**Description of the task:**
Each entry must be restated exactly as it appears.

Excerpts from a dataset
-------

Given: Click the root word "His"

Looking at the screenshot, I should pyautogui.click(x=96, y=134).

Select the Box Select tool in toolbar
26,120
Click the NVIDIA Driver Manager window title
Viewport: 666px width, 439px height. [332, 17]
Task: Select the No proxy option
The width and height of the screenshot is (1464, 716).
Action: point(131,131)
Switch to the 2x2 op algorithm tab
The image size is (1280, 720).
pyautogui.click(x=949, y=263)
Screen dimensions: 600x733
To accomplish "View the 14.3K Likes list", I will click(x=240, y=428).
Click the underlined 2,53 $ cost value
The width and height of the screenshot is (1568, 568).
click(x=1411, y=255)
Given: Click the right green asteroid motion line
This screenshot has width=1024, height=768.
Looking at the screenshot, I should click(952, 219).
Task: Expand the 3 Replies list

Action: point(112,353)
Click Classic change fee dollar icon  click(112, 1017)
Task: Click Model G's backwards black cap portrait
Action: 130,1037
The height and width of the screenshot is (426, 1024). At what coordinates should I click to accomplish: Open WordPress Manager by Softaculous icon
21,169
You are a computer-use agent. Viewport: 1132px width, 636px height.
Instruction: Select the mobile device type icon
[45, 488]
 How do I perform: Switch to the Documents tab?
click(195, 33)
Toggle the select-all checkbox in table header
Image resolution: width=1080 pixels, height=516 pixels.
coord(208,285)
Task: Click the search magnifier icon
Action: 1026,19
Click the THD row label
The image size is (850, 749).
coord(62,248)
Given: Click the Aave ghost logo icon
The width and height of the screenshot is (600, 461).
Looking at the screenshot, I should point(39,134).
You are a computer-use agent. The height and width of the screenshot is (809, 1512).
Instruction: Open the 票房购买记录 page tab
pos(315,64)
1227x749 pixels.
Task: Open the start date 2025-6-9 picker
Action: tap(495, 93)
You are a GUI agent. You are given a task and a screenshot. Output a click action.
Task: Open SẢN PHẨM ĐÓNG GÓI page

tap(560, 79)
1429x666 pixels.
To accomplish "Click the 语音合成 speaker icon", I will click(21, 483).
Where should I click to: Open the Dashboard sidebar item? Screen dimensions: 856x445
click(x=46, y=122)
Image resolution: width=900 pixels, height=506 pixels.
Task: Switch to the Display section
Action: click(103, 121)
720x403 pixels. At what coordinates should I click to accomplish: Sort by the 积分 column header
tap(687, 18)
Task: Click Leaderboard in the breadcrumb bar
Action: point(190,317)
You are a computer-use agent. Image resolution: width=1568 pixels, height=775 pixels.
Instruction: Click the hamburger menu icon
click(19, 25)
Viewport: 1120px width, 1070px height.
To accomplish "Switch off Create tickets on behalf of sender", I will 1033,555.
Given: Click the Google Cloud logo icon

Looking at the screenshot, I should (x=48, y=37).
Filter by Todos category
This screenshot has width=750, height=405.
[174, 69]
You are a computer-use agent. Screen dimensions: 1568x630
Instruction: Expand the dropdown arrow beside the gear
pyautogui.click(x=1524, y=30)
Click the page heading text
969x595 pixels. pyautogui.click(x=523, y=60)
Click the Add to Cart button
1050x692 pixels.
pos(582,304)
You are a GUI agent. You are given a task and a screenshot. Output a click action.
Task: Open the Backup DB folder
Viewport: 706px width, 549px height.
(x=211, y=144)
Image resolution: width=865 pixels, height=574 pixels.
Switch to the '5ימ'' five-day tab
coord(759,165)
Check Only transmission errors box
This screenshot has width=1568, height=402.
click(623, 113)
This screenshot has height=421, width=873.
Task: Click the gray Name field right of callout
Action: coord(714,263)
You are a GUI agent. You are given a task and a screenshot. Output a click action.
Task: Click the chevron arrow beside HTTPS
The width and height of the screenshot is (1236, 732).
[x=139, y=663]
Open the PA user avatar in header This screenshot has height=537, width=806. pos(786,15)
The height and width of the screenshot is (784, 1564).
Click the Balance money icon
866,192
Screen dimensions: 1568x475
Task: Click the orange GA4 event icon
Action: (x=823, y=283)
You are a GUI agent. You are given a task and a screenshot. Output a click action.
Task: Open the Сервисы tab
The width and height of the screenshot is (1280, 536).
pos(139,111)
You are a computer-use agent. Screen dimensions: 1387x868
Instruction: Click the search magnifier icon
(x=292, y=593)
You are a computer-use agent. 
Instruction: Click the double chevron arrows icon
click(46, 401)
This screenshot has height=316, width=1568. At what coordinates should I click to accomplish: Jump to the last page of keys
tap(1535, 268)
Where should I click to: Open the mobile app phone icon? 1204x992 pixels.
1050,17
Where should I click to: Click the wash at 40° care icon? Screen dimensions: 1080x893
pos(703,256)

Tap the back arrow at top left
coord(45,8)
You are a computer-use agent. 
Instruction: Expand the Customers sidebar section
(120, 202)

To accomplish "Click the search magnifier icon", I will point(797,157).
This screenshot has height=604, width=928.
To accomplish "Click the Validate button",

-------

**Exercise answer:**
Given: Click the root word "His"

Looking at the screenshot, I should pyautogui.click(x=96, y=134).

Select the Box Select tool in toolbar
26,120
Click the NVIDIA Driver Manager window title
Viewport: 666px width, 439px height. [332, 17]
Task: Select the No proxy option
The width and height of the screenshot is (1464, 716).
Action: point(131,131)
Switch to the 2x2 op algorithm tab
The image size is (1280, 720).
pyautogui.click(x=949, y=263)
Screen dimensions: 600x733
To accomplish "View the 14.3K Likes list", I will click(x=240, y=428).
Click the underlined 2,53 $ cost value
The width and height of the screenshot is (1568, 568).
click(x=1411, y=255)
Given: Click the right green asteroid motion line
This screenshot has width=1024, height=768.
Looking at the screenshot, I should click(952, 219).
Task: Expand the 3 Replies list

Action: point(112,353)
Click Classic change fee dollar icon  click(112, 1017)
Task: Click Model G's backwards black cap portrait
Action: 130,1037
The height and width of the screenshot is (426, 1024). At what coordinates should I click to accomplish: Open WordPress Manager by Softaculous icon
21,169
You are a computer-use agent. Viewport: 1132px width, 636px height.
Instruction: Select the mobile device type icon
[45, 488]
 How do I perform: Switch to the Documents tab?
click(195, 33)
Toggle the select-all checkbox in table header
Image resolution: width=1080 pixels, height=516 pixels.
coord(208,285)
Task: Click the search magnifier icon
Action: 1026,19
Click the THD row label
The image size is (850, 749).
coord(62,248)
Given: Click the Aave ghost logo icon
The width and height of the screenshot is (600, 461).
Looking at the screenshot, I should point(39,134).
You are a computer-use agent. The height and width of the screenshot is (809, 1512).
Instruction: Open the 票房购买记录 page tab
pos(315,64)
1227x749 pixels.
Task: Open the start date 2025-6-9 picker
Action: tap(495, 93)
You are a GUI agent. You are given a task and a screenshot. Output a click action.
Task: Open SẢN PHẨM ĐÓNG GÓI page

tap(560, 79)
1429x666 pixels.
To accomplish "Click the 语音合成 speaker icon", I will click(21, 483).
Where should I click to: Open the Dashboard sidebar item? Screen dimensions: 856x445
click(x=46, y=122)
Image resolution: width=900 pixels, height=506 pixels.
Task: Switch to the Display section
Action: click(103, 121)
720x403 pixels. At what coordinates should I click to accomplish: Sort by the 积分 column header
tap(687, 18)
Task: Click Leaderboard in the breadcrumb bar
Action: point(190,317)
You are a computer-use agent. Image resolution: width=1568 pixels, height=775 pixels.
Instruction: Click the hamburger menu icon
click(19, 25)
Viewport: 1120px width, 1070px height.
To accomplish "Switch off Create tickets on behalf of sender", I will 1033,555.
Given: Click the Google Cloud logo icon

Looking at the screenshot, I should (x=48, y=37).
Filter by Todos category
This screenshot has width=750, height=405.
[174, 69]
You are a computer-use agent. Screen dimensions: 1568x630
Instruction: Expand the dropdown arrow beside the gear
pyautogui.click(x=1524, y=30)
Click the page heading text
969x595 pixels. pyautogui.click(x=523, y=60)
Click the Add to Cart button
1050x692 pixels.
pos(582,304)
You are a GUI agent. You are given a task and a screenshot. Output a click action.
Task: Open the Backup DB folder
Viewport: 706px width, 549px height.
(x=211, y=144)
Image resolution: width=865 pixels, height=574 pixels.
Switch to the '5ימ'' five-day tab
coord(759,165)
Check Only transmission errors box
This screenshot has width=1568, height=402.
click(623, 113)
This screenshot has height=421, width=873.
Task: Click the gray Name field right of callout
Action: coord(714,263)
You are a GUI agent. You are given a task and a screenshot. Output a click action.
Task: Click the chevron arrow beside HTTPS
The width and height of the screenshot is (1236, 732).
[x=139, y=663]
Open the PA user avatar in header This screenshot has height=537, width=806. pos(786,15)
The height and width of the screenshot is (784, 1564).
Click the Balance money icon
866,192
Screen dimensions: 1568x475
Task: Click the orange GA4 event icon
Action: (x=823, y=283)
You are a GUI agent. You are given a task and a screenshot. Output a click action.
Task: Open the Сервисы tab
The width and height of the screenshot is (1280, 536).
pos(139,111)
You are a computer-use agent. Screen dimensions: 1387x868
Instruction: Click the search magnifier icon
(x=292, y=593)
You are a computer-use agent. 
Instruction: Click the double chevron arrows icon
click(46, 401)
This screenshot has height=316, width=1568. At what coordinates should I click to accomplish: Jump to the last page of keys
tap(1535, 268)
Where should I click to: Open the mobile app phone icon? 1204x992 pixels.
1050,17
Where should I click to: Click the wash at 40° care icon? Screen dimensions: 1080x893
pos(703,256)

Tap the back arrow at top left
coord(45,8)
You are a computer-use agent. 
Instruction: Expand the Customers sidebar section
(120, 202)

To accomplish "Click the search magnifier icon", I will point(797,157).
This screenshot has height=604, width=928.
To accomplish "Click the Validate button",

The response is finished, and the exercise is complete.